Exercise prompt: Transcribe each record exactly; skip any picture.

Screenshot grounding data
BEGIN

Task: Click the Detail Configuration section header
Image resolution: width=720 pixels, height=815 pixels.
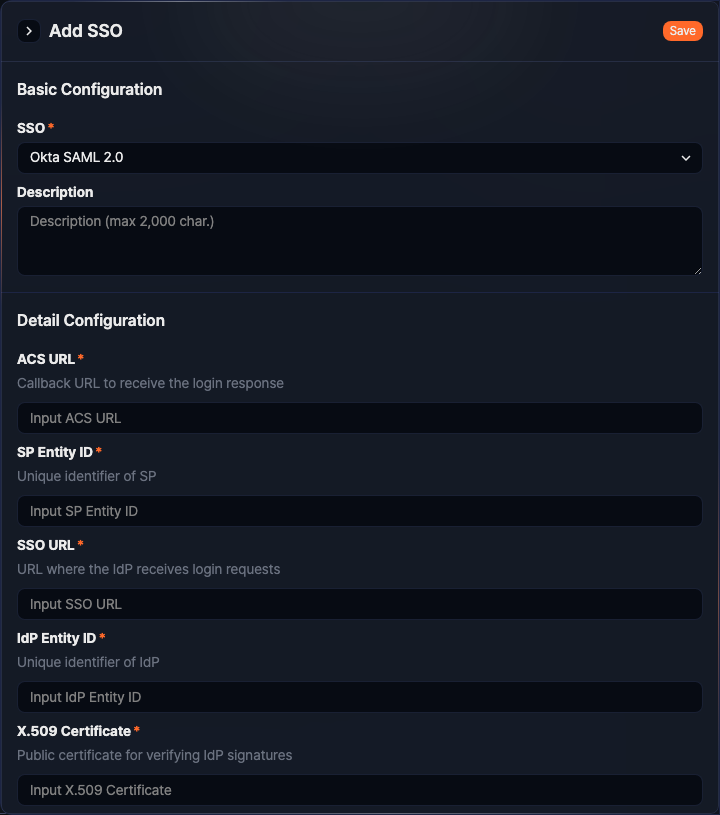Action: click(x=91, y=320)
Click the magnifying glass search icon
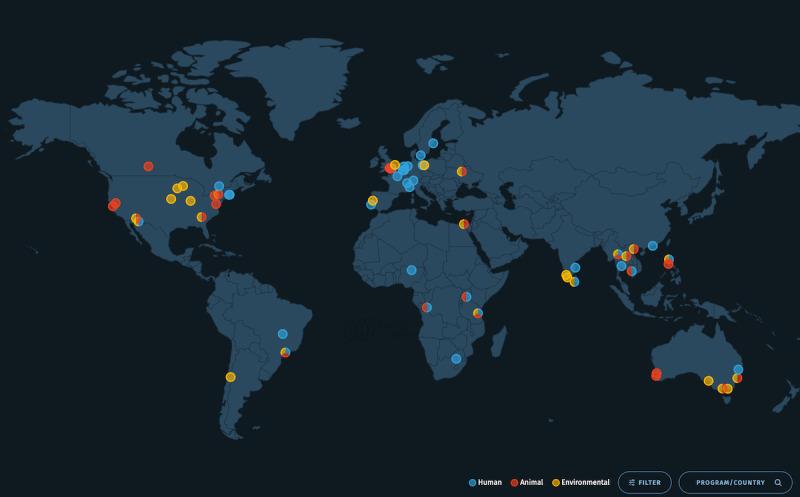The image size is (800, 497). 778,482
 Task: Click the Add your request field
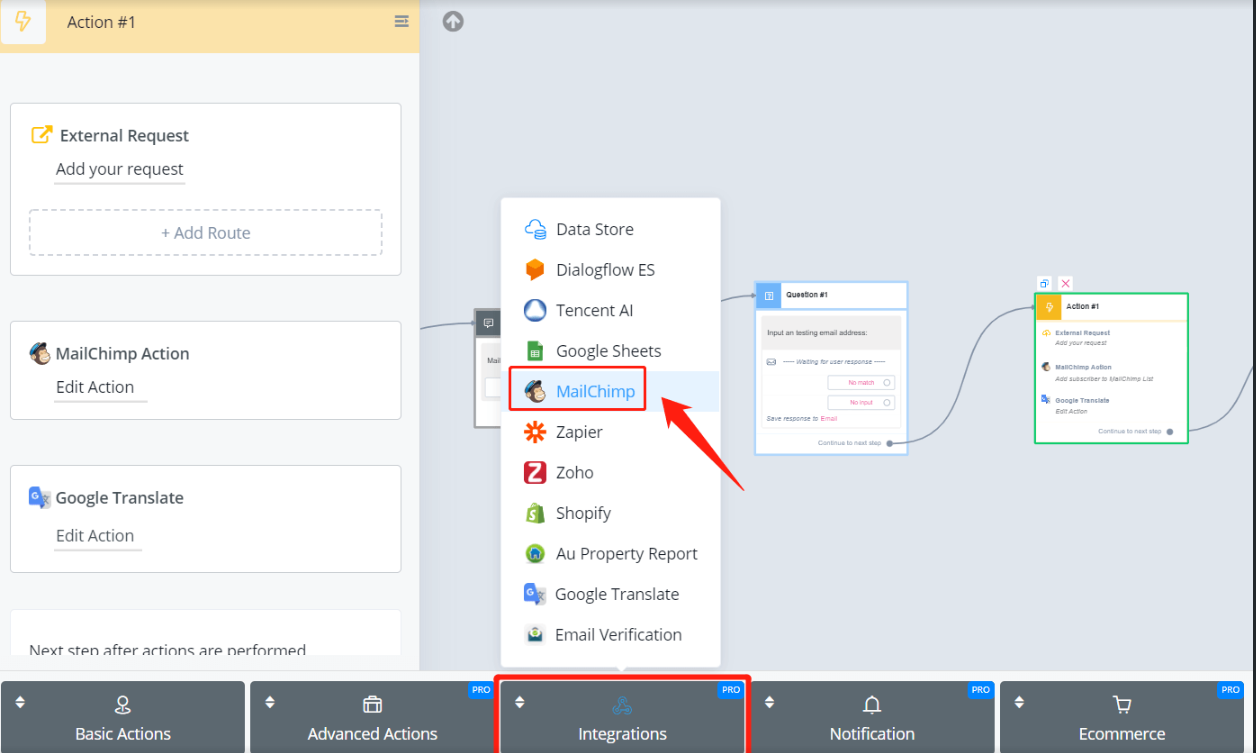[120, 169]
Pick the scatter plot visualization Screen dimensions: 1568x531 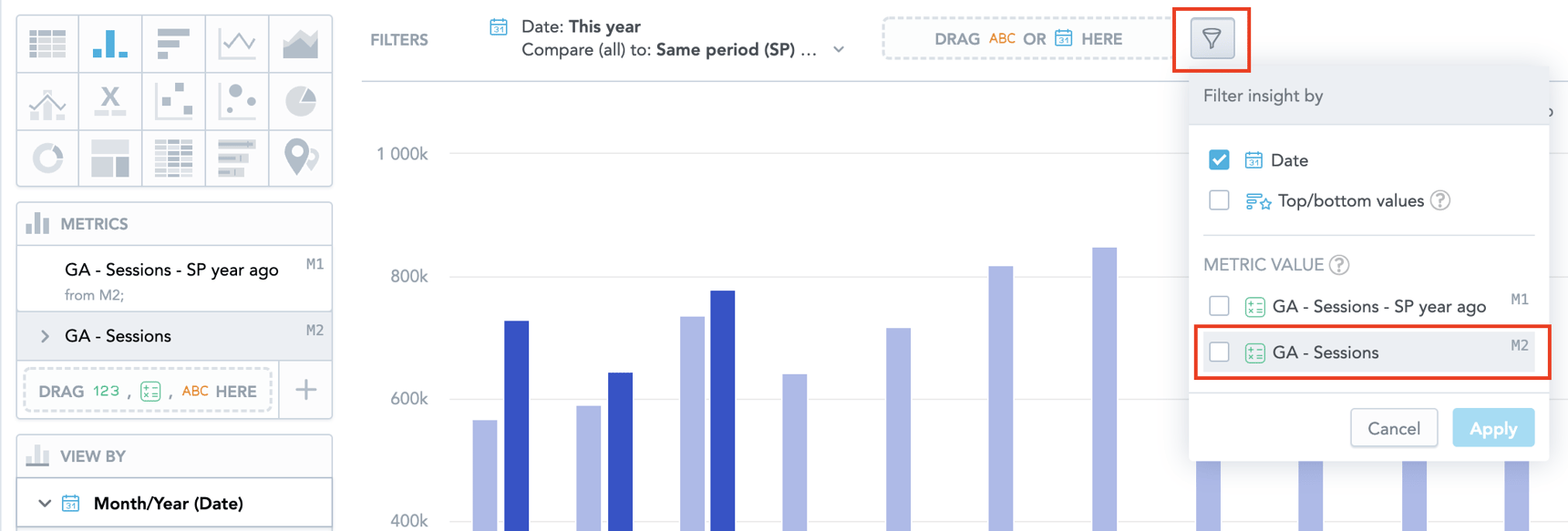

END

Solution to this exercise:
Task: Click the Detail Configuration section header
Image resolution: width=720 pixels, height=815 pixels.
Action: click(x=91, y=320)
Click the magnifying glass search icon
The image size is (800, 497). 778,482
 Task: Click the Add your request field
[120, 169]
Pick the scatter plot visualization Screen dimensions: 1568x531 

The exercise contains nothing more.